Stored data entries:
-- Opening Marker --

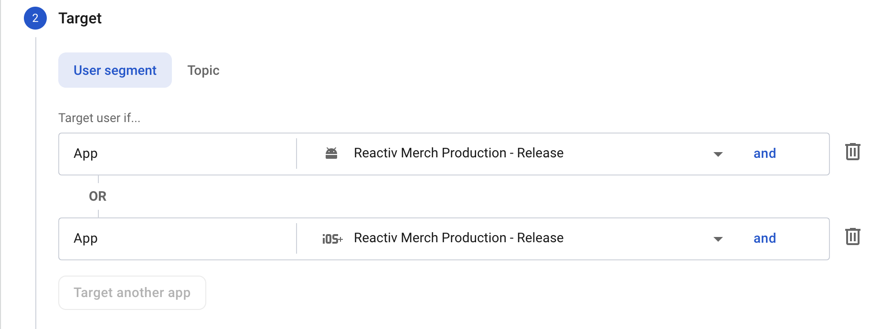Expand the iOS app dropdown arrow
This screenshot has width=892, height=329.
[718, 239]
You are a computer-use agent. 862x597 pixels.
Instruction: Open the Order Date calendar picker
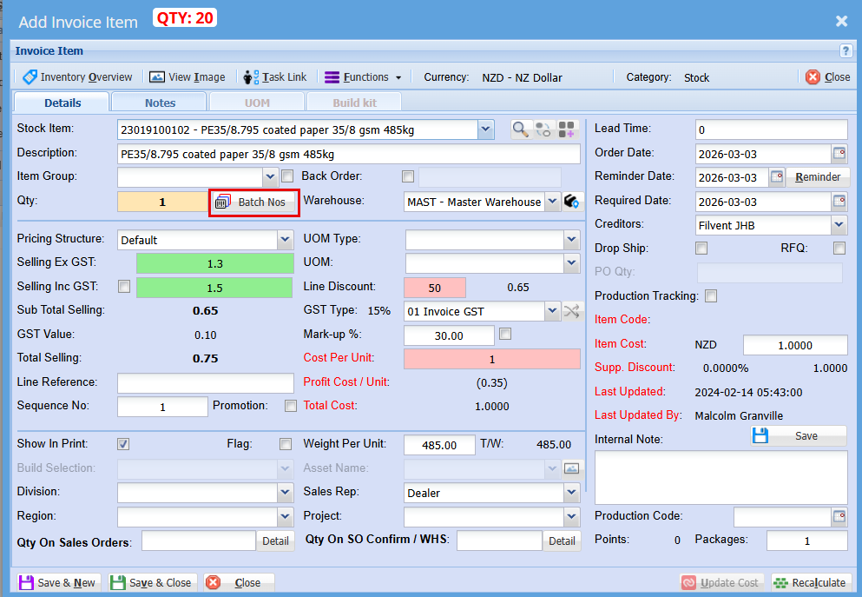[x=839, y=154]
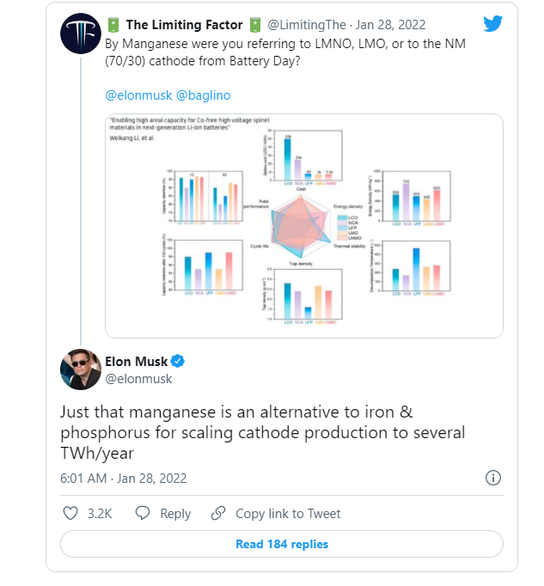
Task: Open The Limiting Factor profile avatar
Action: click(x=81, y=34)
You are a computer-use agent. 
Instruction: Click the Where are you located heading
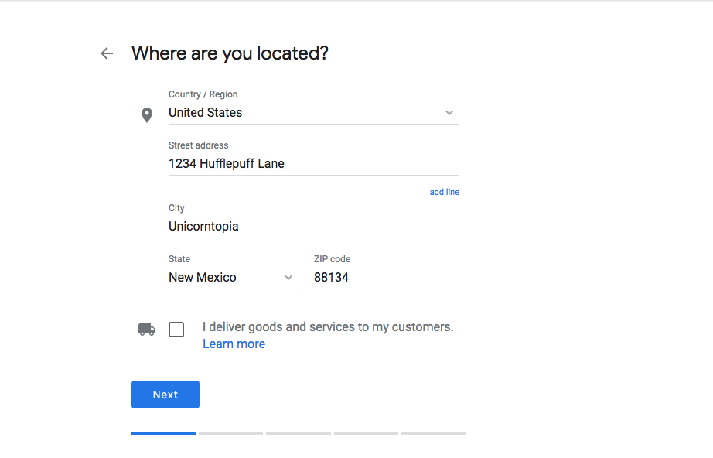(230, 53)
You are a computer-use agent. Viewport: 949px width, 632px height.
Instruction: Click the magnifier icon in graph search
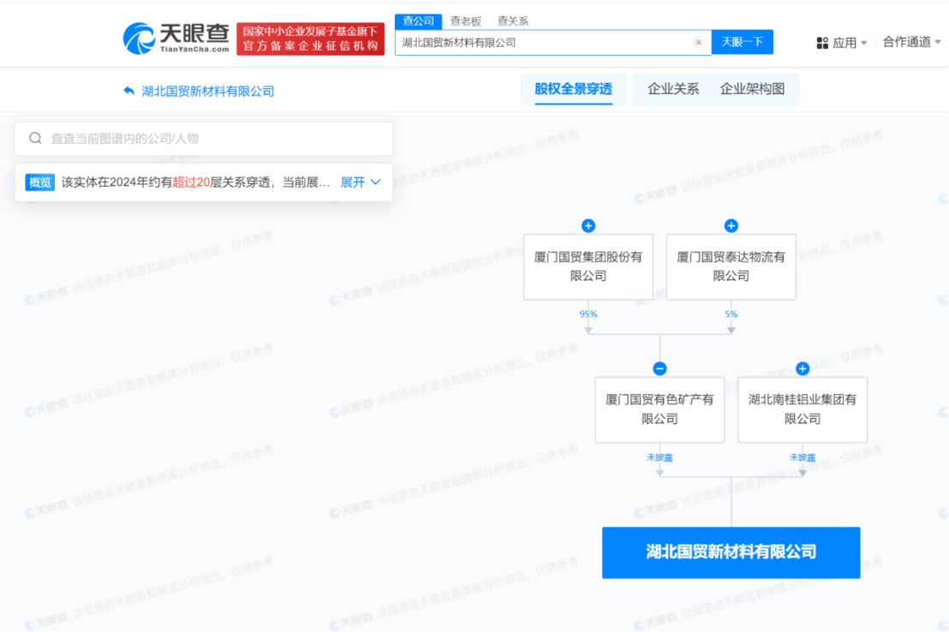(x=35, y=139)
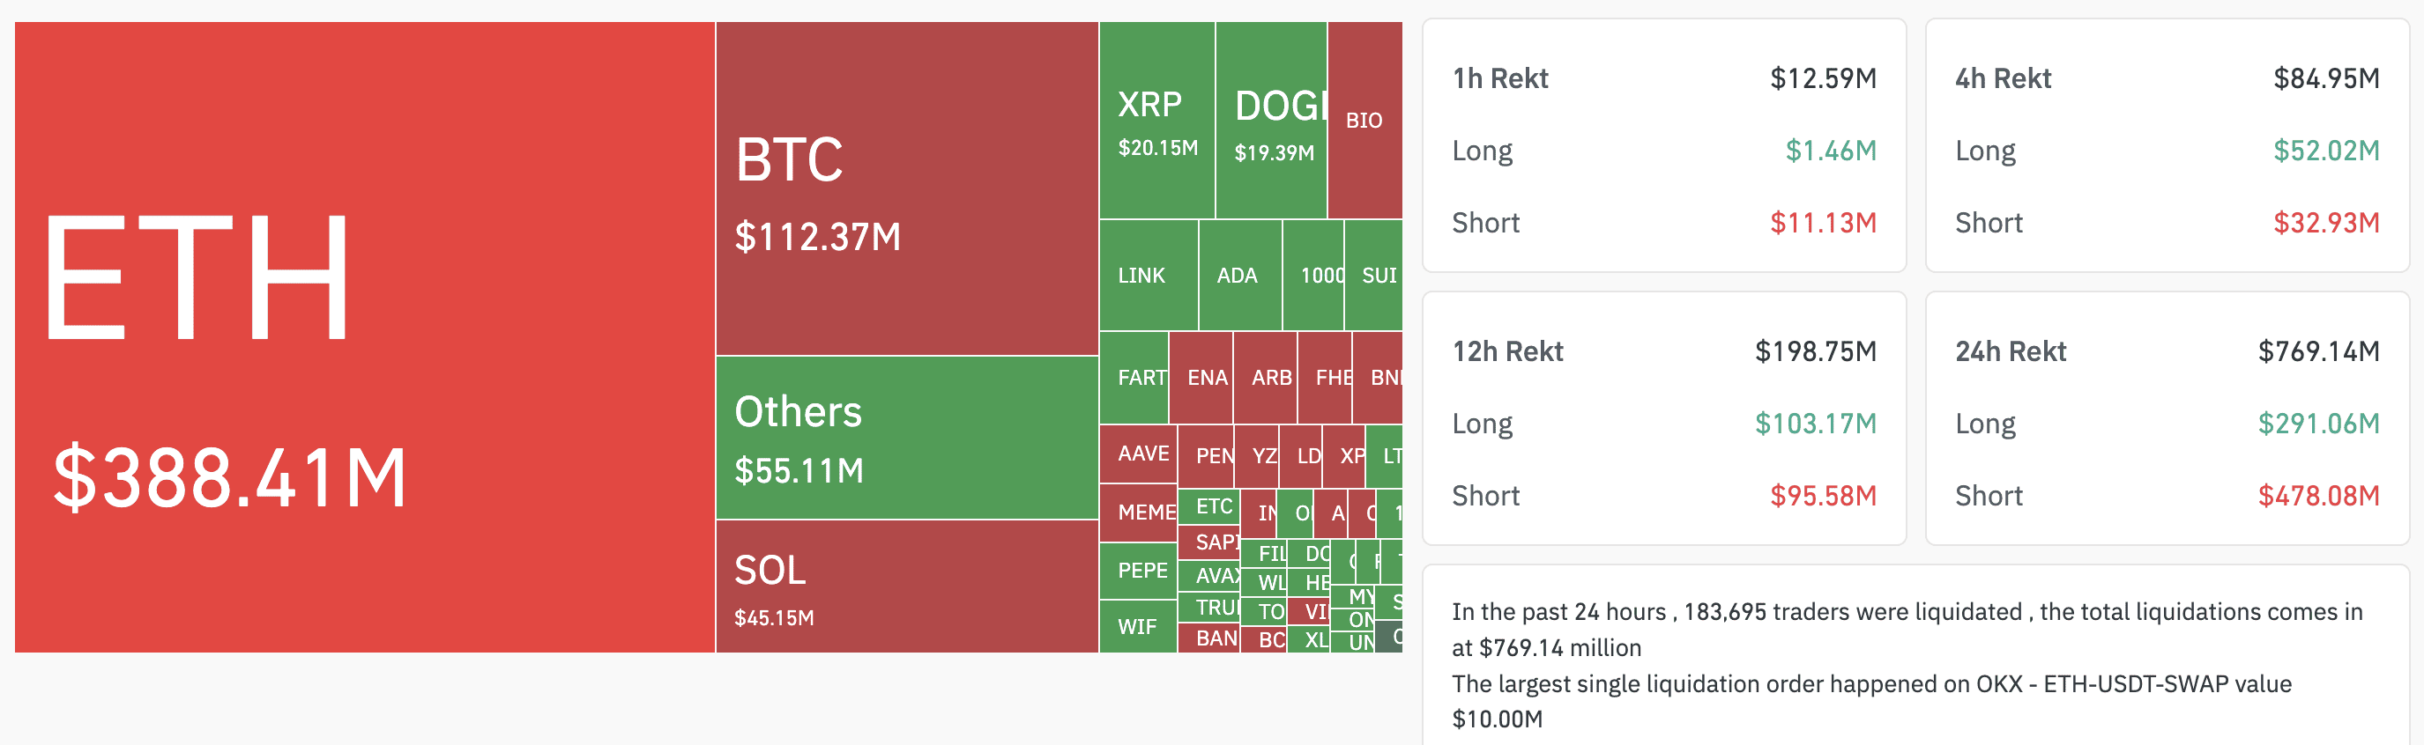2424x745 pixels.
Task: Select the 12h Rekt card heading
Action: [x=1507, y=351]
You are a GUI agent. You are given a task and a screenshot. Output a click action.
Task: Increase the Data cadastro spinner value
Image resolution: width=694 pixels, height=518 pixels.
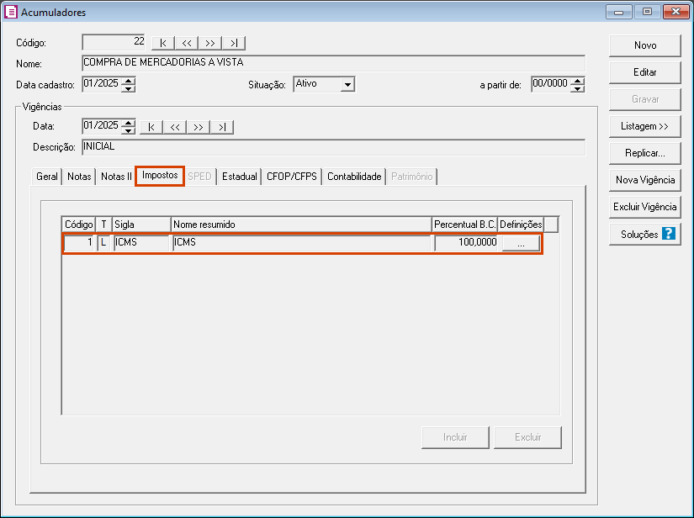(x=129, y=81)
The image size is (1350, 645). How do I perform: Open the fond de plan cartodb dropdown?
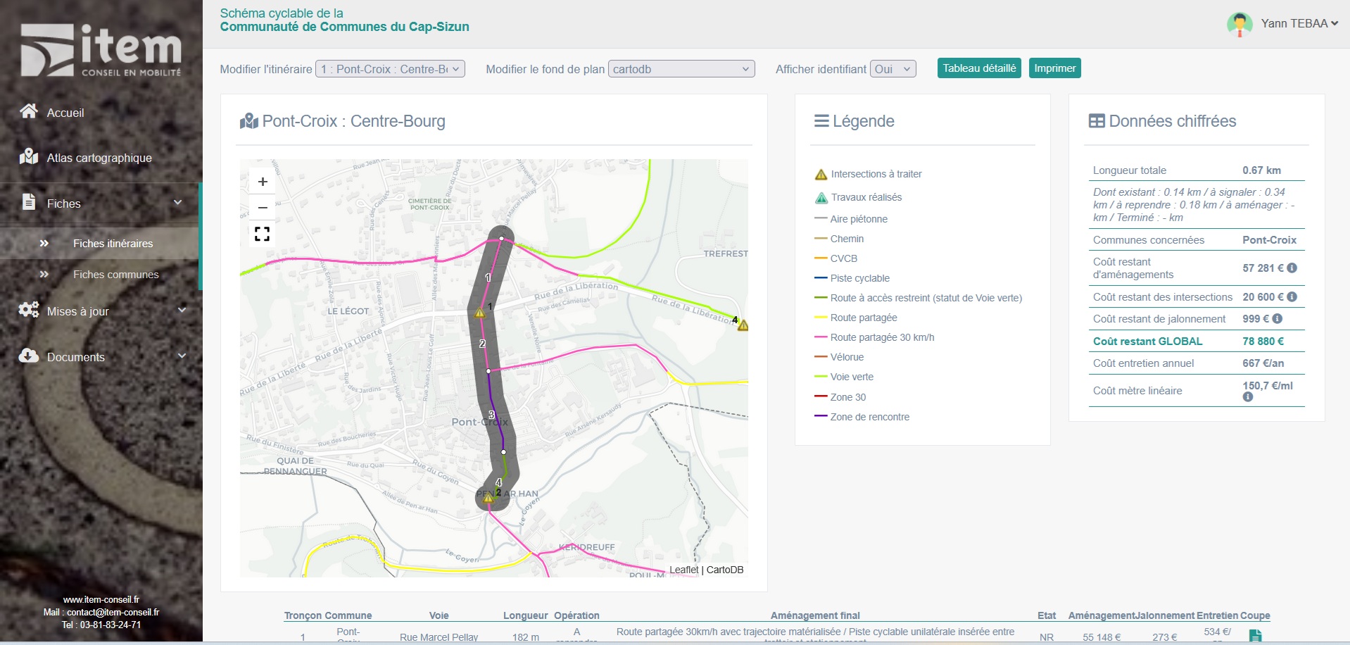click(681, 69)
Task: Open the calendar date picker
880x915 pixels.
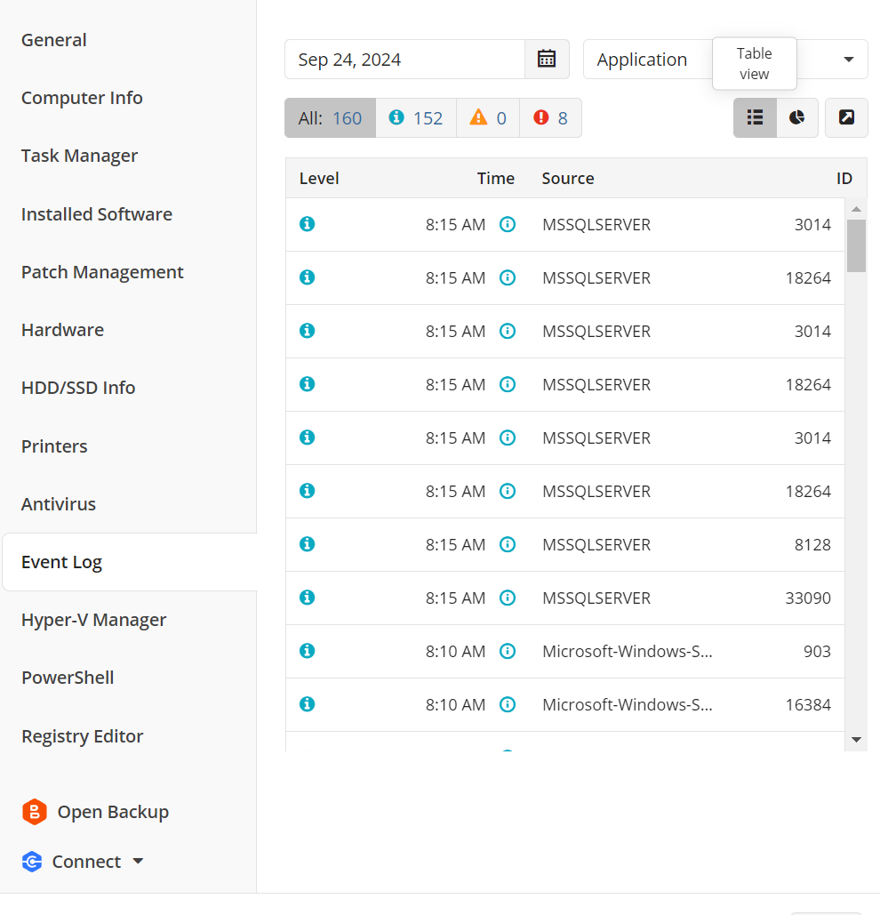Action: pyautogui.click(x=547, y=60)
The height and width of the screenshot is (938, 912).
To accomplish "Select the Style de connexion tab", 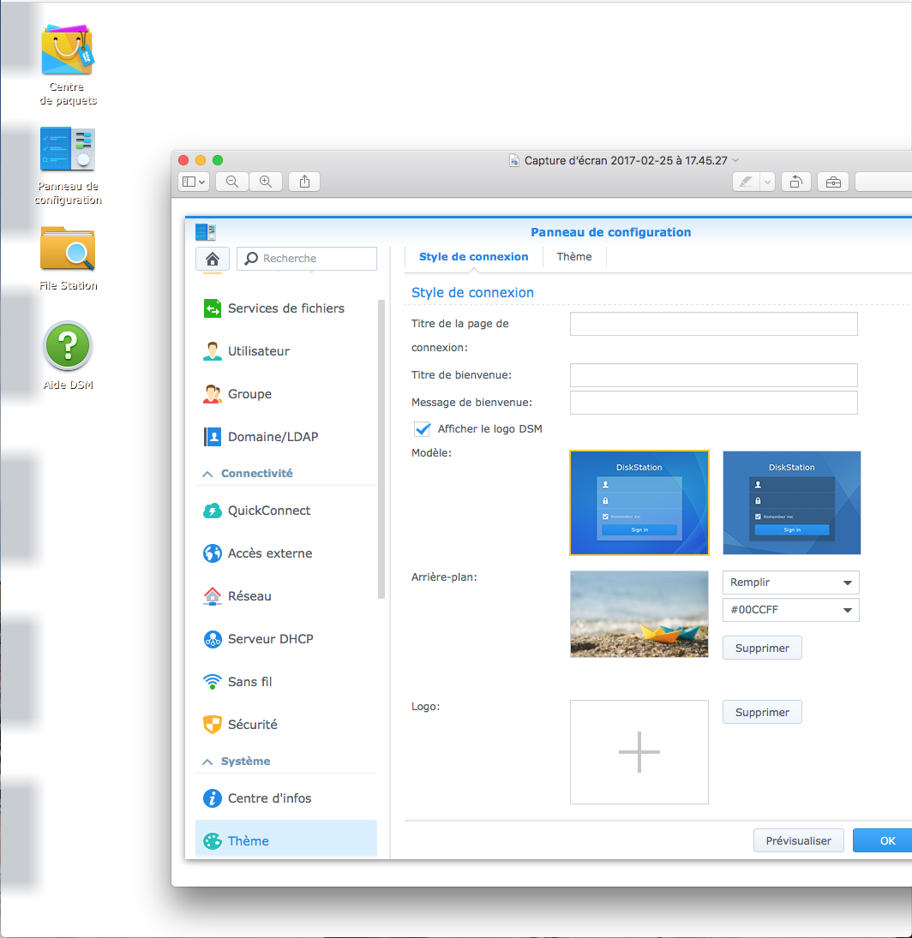I will [x=473, y=257].
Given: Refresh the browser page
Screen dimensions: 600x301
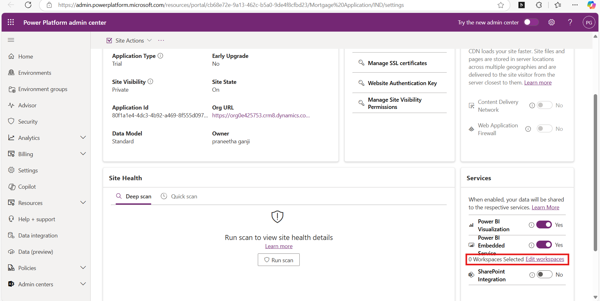Looking at the screenshot, I should click(28, 5).
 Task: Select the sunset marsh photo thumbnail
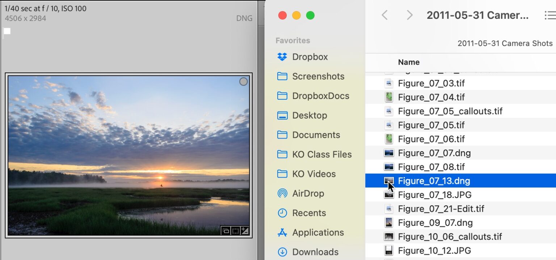click(129, 155)
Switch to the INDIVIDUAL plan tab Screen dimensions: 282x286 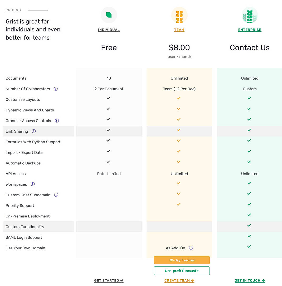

-- Closing Marker --

**Action item:**
Copy exactly the lines that run from the line containing "Given: Refresh the browser page" to the end of the data above, keeping both end lines and leaving out all pictures.

**Expected output:**
Given: Refresh the browser page
Screen dimensions: 600x301
Looking at the screenshot, I should click(28, 5).
 Task: Select the sunset marsh photo thumbnail
click(129, 155)
Switch to the INDIVIDUAL plan tab Screen dimensions: 282x286 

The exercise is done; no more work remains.